DSOs capture samples and store them in memory, so the relationship between sampling rate and memory is important. To make sense of the relationship between bandwidth, sampling rate and memory depth, it makes sense to consider a real world example. Consider trying to capture one frame of USB (1.1) data. A frame of data lasts 1 ms and has serial data transmitted at 12 Mbps. To simplify our analysis, we can assume that we have to capture a 12 MHz square wave for 1 ms.
- Bandwidth - to measure the 12 MHz signal, we need an absolute minimum of 12 MHz, however this will give a very distorted signal so a scope with at least 50 MHz bandwidth would be sensible.
- Sampling rate - to reconstruct the 12 MHz signal, we need around 5 points per waveform, so a minimum sampling rate of 60 MS/s is required.
- Memory depth - to capture data at 60 MS/s for 1 ms requires a minimum memory depth of 60,000 samples.
For applications such as audio, noise, vibration and monitoring sensors (temperature, current, pressure) an 8 bit oscilloscope is often not suitable and you should consider 12 or 16 bit alternatives. 

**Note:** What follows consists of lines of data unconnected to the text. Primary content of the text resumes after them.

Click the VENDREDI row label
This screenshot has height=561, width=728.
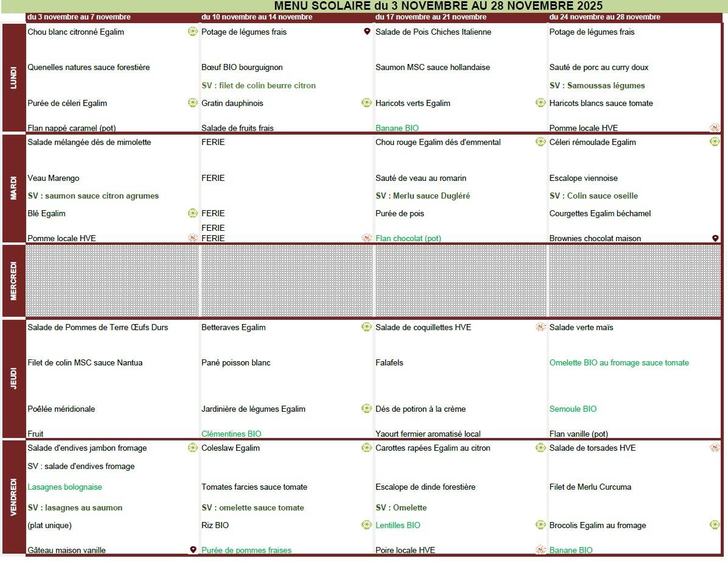[x=14, y=497]
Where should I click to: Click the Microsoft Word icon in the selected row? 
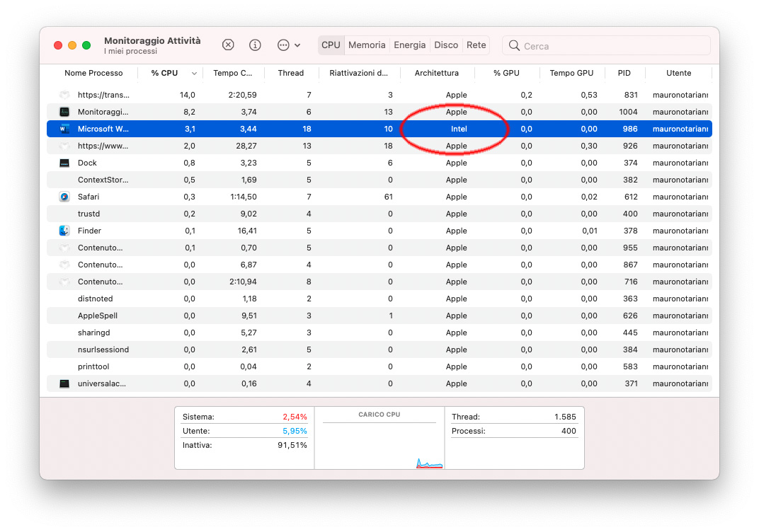pyautogui.click(x=64, y=129)
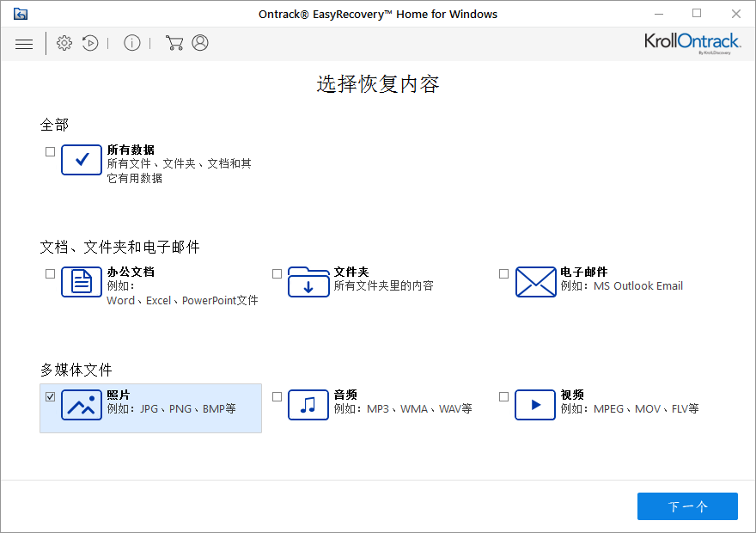Image resolution: width=756 pixels, height=533 pixels.
Task: Click the 电子邮件 envelope icon
Action: (534, 282)
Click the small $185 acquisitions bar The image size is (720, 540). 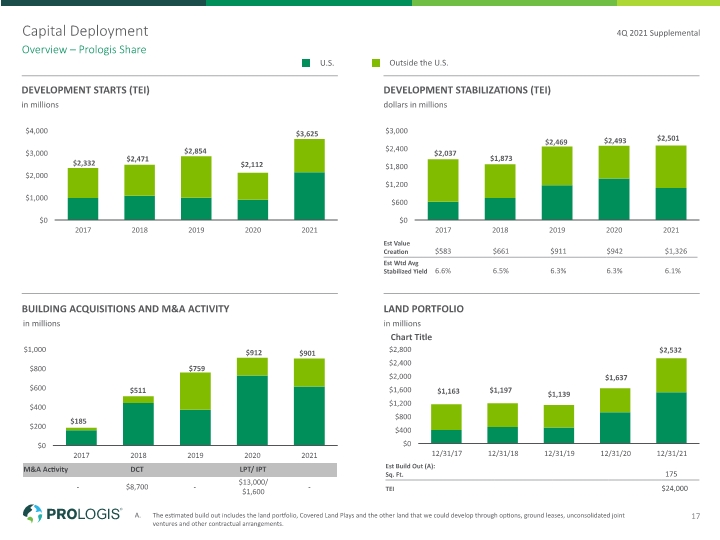pos(81,437)
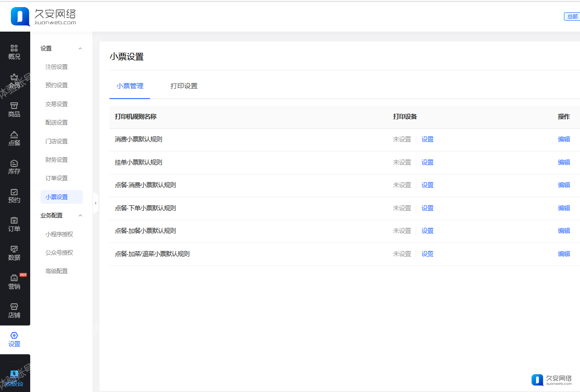Open 小程序授权 under 业务配置

click(x=59, y=234)
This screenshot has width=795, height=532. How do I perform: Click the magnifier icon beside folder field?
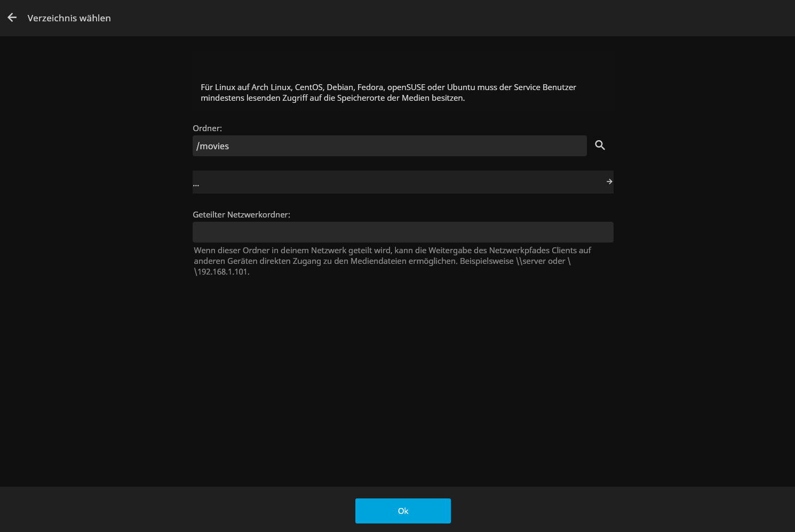[600, 146]
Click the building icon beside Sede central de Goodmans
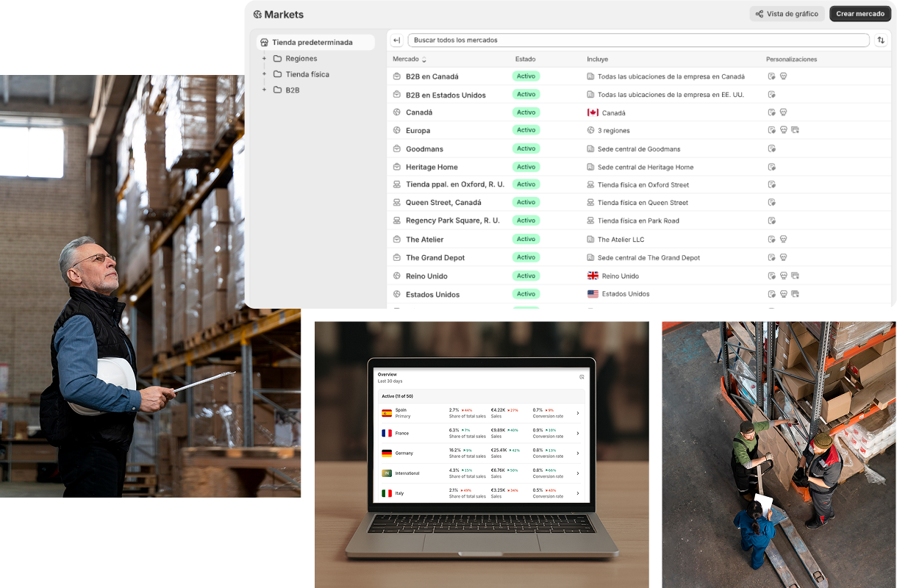The width and height of the screenshot is (897, 588). (590, 149)
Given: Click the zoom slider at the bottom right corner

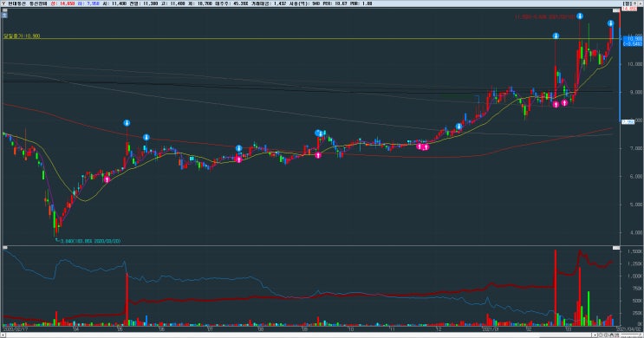Looking at the screenshot, I should click(630, 335).
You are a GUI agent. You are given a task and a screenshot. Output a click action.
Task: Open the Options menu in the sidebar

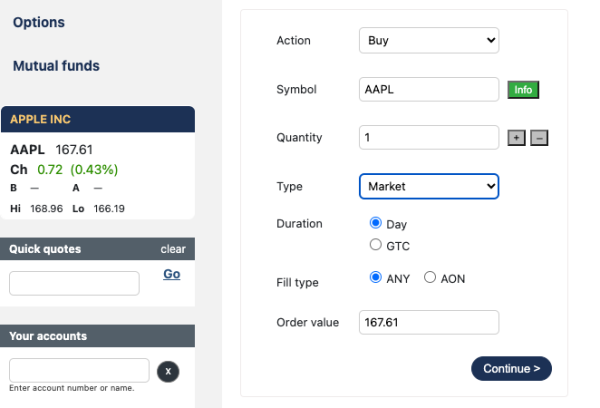pos(39,22)
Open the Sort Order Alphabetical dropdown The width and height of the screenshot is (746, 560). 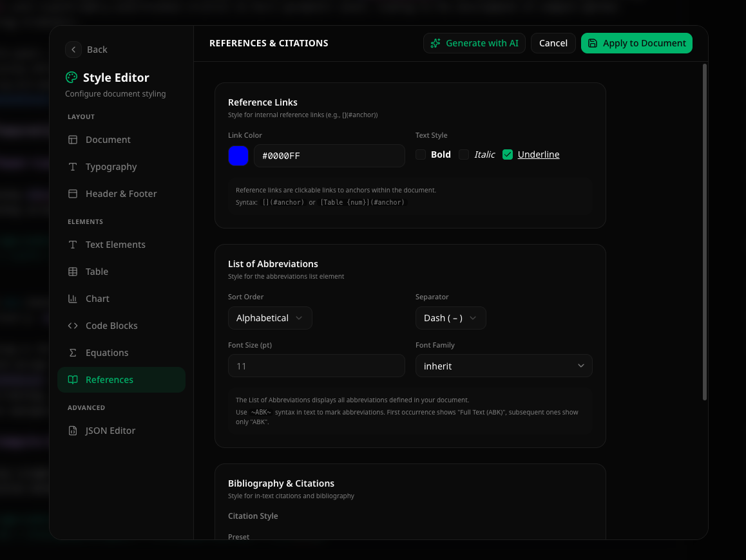pos(270,318)
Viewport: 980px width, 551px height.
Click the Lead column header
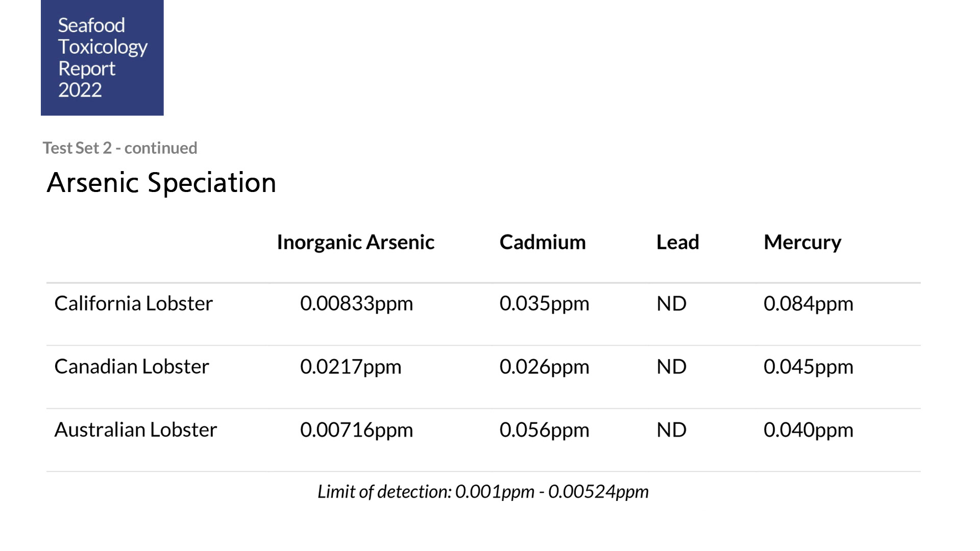[x=677, y=242]
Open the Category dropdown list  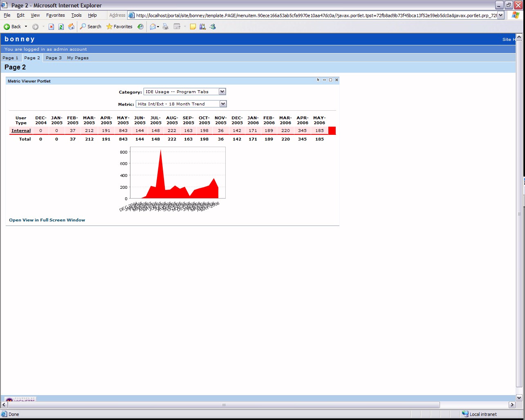(x=222, y=92)
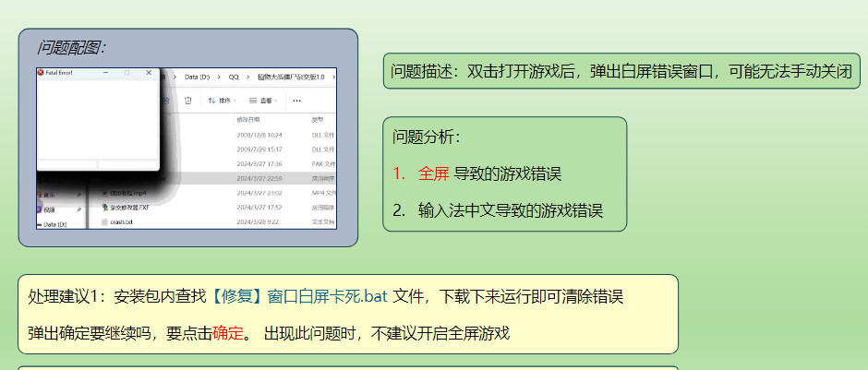
Task: Select Data (D:) drive in sidebar
Action: point(55,224)
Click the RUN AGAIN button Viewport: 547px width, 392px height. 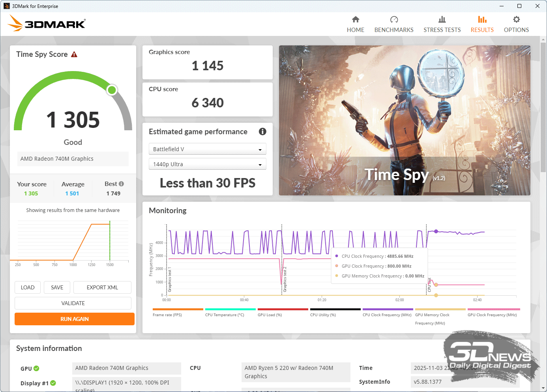74,319
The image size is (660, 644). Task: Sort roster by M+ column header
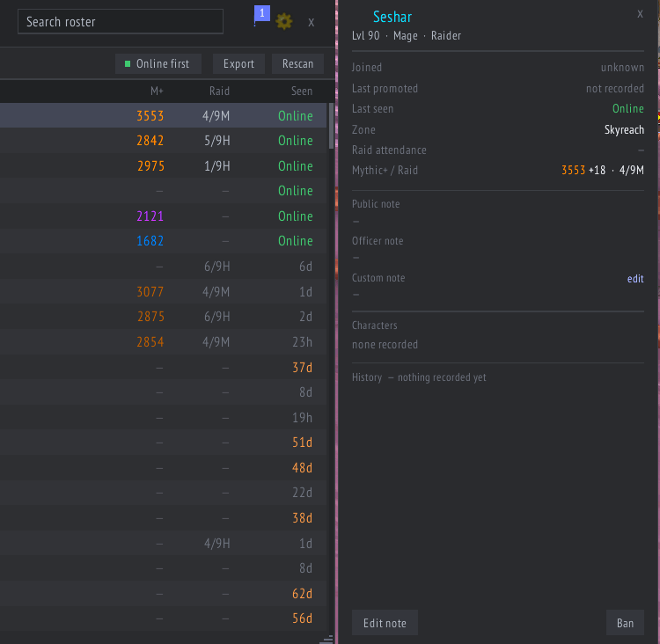coord(157,91)
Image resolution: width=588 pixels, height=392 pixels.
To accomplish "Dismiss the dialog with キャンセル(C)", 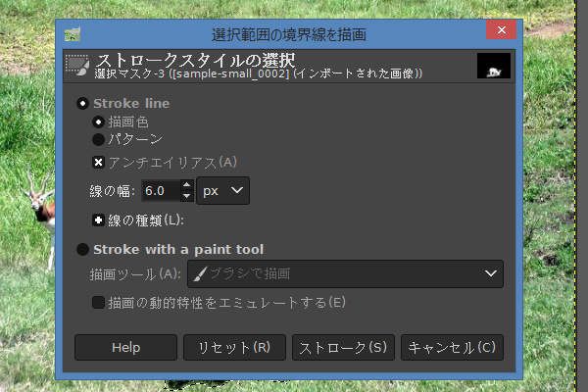I will pos(453,347).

Multimeter or Oscilloscope
“It’s a common adage that the difference between a digital multimeter (DMM) and a digital storage oscilloscope (oscilloscope) is like the difference between numbers and pictures.”  Oscilloscopes are designed for engineering work or for troubleshooting systems that might contain complex signals. They make it easy to identify the waveform of the voltage; whether it’s a sine wave, a square wave, sawtooth wave, and the like. Scopes have much faster measurement engines and much wider measurement bandwidths than DMMs. Although scopes can display complex signals, they typically do not have the accuracy and resolution of a high-accuracy multimeter. Besides the ability of a DMM to measure voltages, it can also measure currents, resistances, and some can even check if diodes and transistors work. The bottom line is that both are essential for an electronics enthusiast.